White claims he was wrongfully accused of entering another inmate's room. White has produced no fact to support the conclusion he had a constitutionally protected right to enter another inmate's room. The undisputed record is White admitted the charges and accepted the sanctions. White has not shown that he exercised a constitutionally protected right and that exercising that constitutionally protected right was the motivation for his discipline.
The defendants have correctly described the standard:
White alleges that he was written up for being in an unauthorized area while doing his job as a wheelchair pusher. Though admitting he was in an unauthorized area, Whitecontends he was denied an honest review of his write up. White was given a copy of the disciplinary report on the same day. White appeared before the disciplinary committee. He was informed of his rights, including the right to a hearing before a Disciplinary Hearing Officer (DHO), an opportunity to present his case to the DHO, a right to a staff representative to assist him during the hearing, and a right to present witnesses at that hearing. White admitted to violating the institution rules. He was sanctioned to confinement of 10 days and loss of privileges. White received due process. Dible v. Scholl, 506 F.3d 1106, 1110 (8th Cir. 2007) (citing Superintendent v. Hill, 472 U.S. 445, 454, 105 S.Ct. 2768, 86 L.Ed.2d 356 (1985); Wolff v. McDonnell, 418 U.S. 539, 563-67, 94 S.Ct. 2963, 41 L.Ed.2d 935 (1974)). White was not deprived of his liberty because he was not deprived of conditions that impose atypical or significant hardship in relation to the ordinary incidents of prison life. Orr v. Larkins, 610 F.3d 1032, 1034 (8th Cir. 2010) (nine months in administrative segregation did not amount to an atypical or significant hardship); Phillips v. Norris, 320 F.3d 844, 847 (8th Cir. 2003)(loss of contact visitation, exercise privileges and chapel rights for 37 days did not constitute an atypical or significant hardship); and Portley-EI v. Brill, 288 F.3d 1063, 1065 (8th Cir. 2002) (30 days in punitive segregation was not an atypical or significant hardship).
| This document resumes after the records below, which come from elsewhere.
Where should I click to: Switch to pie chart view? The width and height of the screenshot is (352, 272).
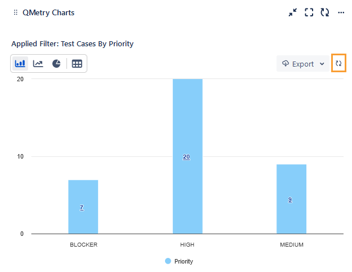[56, 64]
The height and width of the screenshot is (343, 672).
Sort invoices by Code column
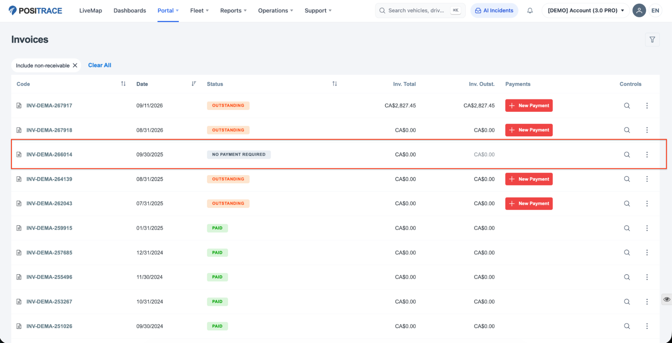pyautogui.click(x=123, y=84)
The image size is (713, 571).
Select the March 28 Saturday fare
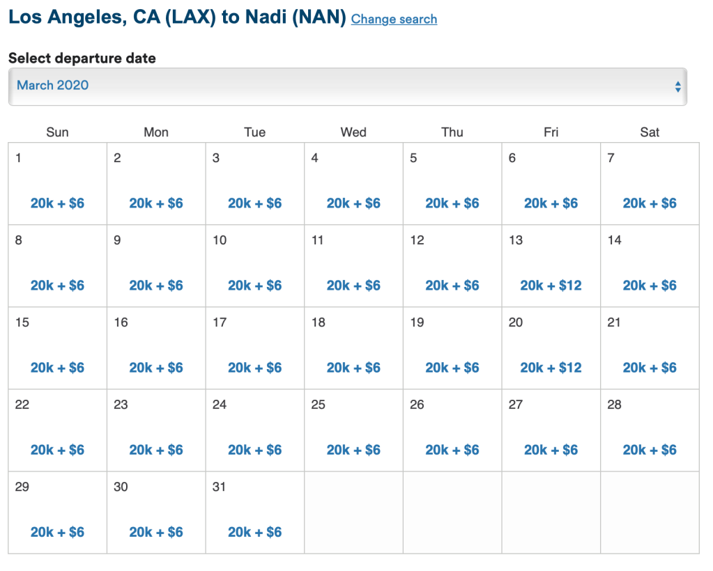click(650, 450)
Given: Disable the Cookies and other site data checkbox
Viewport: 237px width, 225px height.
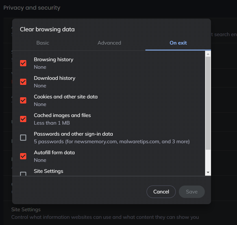Looking at the screenshot, I should point(23,100).
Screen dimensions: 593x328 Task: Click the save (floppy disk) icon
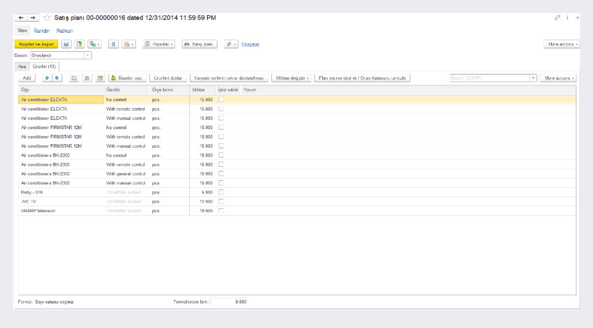coord(66,44)
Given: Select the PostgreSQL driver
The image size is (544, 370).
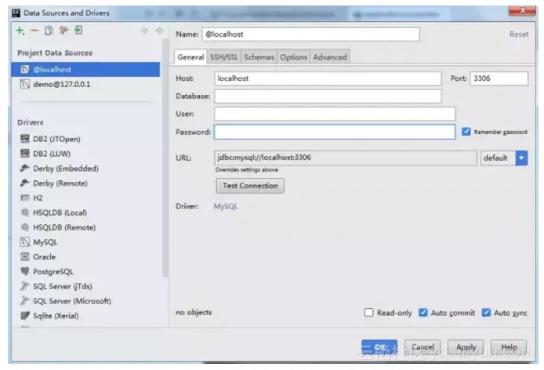Looking at the screenshot, I should coord(53,271).
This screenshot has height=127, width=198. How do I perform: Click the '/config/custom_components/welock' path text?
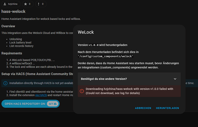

White received five days loss of privileges for being in another inmate's room. He wanted the prison officials to look at the camera recording which would show he did not enter the room, but they refused. White was not deprived of his liberty because he was not deprived of conditions that impose atypical or significant hardship in relation to the ordinary incidents of prison life. See the cases cited in the previous section. The undisputed record is that White was provided notice of the disciplinary action and informed of his rights to proceed to a hearing where he could present a defense and hear the evidence against him. Dible, 506 F.3d at 1110. He waived those rights and accepted the sanction offered him. Also, there was some evidence in the record which supported the disciplinary action. Superintendent, Massachusetts Corr. Inst., Walpole v. Hill, 472 U.S. 445, 455, 105 S.Ct. 2768, 2774, 86 L. Ed. 2d 356.
For the reasons explained above, it is respectfully RECOMMENDED to the District Court that Defendants' Motion for Summary Judgment (Doc. 167) be GRANTED.